Well, you are correct, but thats a whole different argument for a whole different thread (that would probably exceed 10 pages). ;)
 
"400 hours direct track doesn't guarantee a job anyway"

Yeah it does. Dude, where you been?

With FSA direct track, you interview and are HIRED before you start training. Then, all you need to do is finish training with FSA and you are in initial with Express Jet. That's the way FSA says it works. Am I wrong?

"I guess being a low time newhire does not mean complete and utter incompetence after all"

Never said it did. I said 250 hour F/O's are baby sat for their first couple hundred hours. I think that's wrong and it's not necessary that airlines hire such low time pilots. But, for the record, what is your time in the seat now and what was your time when you got hired? If I was a Capt at ExJet and I had a 250 F/O, no way I'd let them handle and engine out landing.

"A large contingent of our captains Paid for their Training here, then took the job when it paid about 60% what it does now, so I don't see how they have much room to criticize someone who takes the job today"

Did they get hired at 250 hours total time from an ab initio program? Not sure what your point is?
 
Gee, did I strike a nerve???:) I've gotten some great advice as can usually be expected off of here. Thanks for the help.
 
Yeah it does. Dude, where you been?

With FSA direct track, you interview and are HIRED before you start training. Then, all you need to do is finish training with FSA and you are in initial with Express Jet. That's the way FSA says it works. Am I wrong?

If that's true then it's pretty bad. I've never heard of that. It seems like I would have heard about it working here for the past year or so and trying to help friends get hired. I'll look into it when I get some more time.


Never said it did. I said 250 hour F/O's are baby sat for their first couple hundred hours. I think that's wrong and it's not necessary that airlines hire such low time pilots. But, for the record, what is your time in the seat now and what was your time when you got hired? If I was a Capt at ExJet and I had a 250 F/O, no way I'd let them handle and engine out landing.

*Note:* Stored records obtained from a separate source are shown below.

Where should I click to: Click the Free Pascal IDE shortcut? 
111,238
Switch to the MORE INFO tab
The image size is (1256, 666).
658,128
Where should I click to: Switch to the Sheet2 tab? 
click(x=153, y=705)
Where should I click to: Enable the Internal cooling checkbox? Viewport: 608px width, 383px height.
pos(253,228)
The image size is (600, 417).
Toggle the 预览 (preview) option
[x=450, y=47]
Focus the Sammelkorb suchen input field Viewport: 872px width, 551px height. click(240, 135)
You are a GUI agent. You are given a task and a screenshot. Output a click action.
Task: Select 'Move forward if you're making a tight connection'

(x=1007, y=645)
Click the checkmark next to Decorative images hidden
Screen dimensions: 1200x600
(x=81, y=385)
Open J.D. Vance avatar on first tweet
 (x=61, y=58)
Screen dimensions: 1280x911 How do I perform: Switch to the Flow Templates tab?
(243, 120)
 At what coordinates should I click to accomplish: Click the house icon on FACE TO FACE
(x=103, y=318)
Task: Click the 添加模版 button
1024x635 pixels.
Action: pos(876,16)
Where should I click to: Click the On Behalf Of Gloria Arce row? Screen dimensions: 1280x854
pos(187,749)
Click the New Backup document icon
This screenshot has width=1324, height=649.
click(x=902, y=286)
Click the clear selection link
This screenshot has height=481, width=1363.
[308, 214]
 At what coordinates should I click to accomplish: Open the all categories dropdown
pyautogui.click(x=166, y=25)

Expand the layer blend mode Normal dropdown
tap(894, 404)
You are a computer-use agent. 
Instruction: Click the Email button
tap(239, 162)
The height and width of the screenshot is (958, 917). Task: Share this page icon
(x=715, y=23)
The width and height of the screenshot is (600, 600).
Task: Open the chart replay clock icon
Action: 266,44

At 250 hours, yes, they would be babysat. I wonder how many people with less than 600 hours, the published minimums we have actually hired here. I would guess less than a few dozen. I only know of one personally, (he was former mx which is how he got in with 500 tt) and he washed out during IOE. I guess if they're THAT bad, they won't get the job after all. The training department does wash out about 1 in 30.


Did they get hired at 250 hours total time from an ab initio program? Not sure what your point is?

My point is merely to illustrate that the pilots flying the line today have a direct impact on the quality/experience of the newhires they will see tomorrow. Instead of passing contracts that pay next to nothing for newhires, how about upping 1st year pay to a respectable level? Until they do that, than I have no sympathy for the check airman and captains that have to deal with under-qualified pilots. I don't know of anyone who did an FSA style ab-initio program, but a lot of our current captains didn't instruct or have any kind of real aviation job before they came here. They bought or rented a twin and flew it for a few hundred hours because "instructing just seemed like too much of a hassle", or they "didn't have the patience to teach". Is doing that somehow better than ab-initio? Seems like about the same thing to me. So for the guys b*tching about having to deal with low-time newhires: "What goes around, comes around."

DE, you're a good guy and I respect you as a professional. I agree with you more than I disagree, it just gets my goat when people specifically target people like me who found themselves in the right seat of an airliner with relatively "low-time", and I'm compelled to offer some defense. Personally, I attended small part 61 flight schools and instructed to get here, largely on your advice from another website. You can call me wrong, but I don't think I sold anyone short or imposed on anyone by taking the route I did. For the record I had about 900 hours in type when I flew the engine-out approach and landing a few weeks back.
 
msuspartans24 said:
Right.....single engine landings are SO HARD on the erj

You're right, they aren't. The plane in general isn't that difficult to fly, which is why you can put low time pilots in it.
 
I have no problem with lower time guys getting hired personally. If they can make it through training just like everyone else, why not? My sim partner was a lower time guy, and he understood some things better than I did. I think it comes down to the individual. But ANY "low timer" hired should feel fortunate that they didn't have to pay the dues that the guys who CFIed for 1300hours in the Texas heat did.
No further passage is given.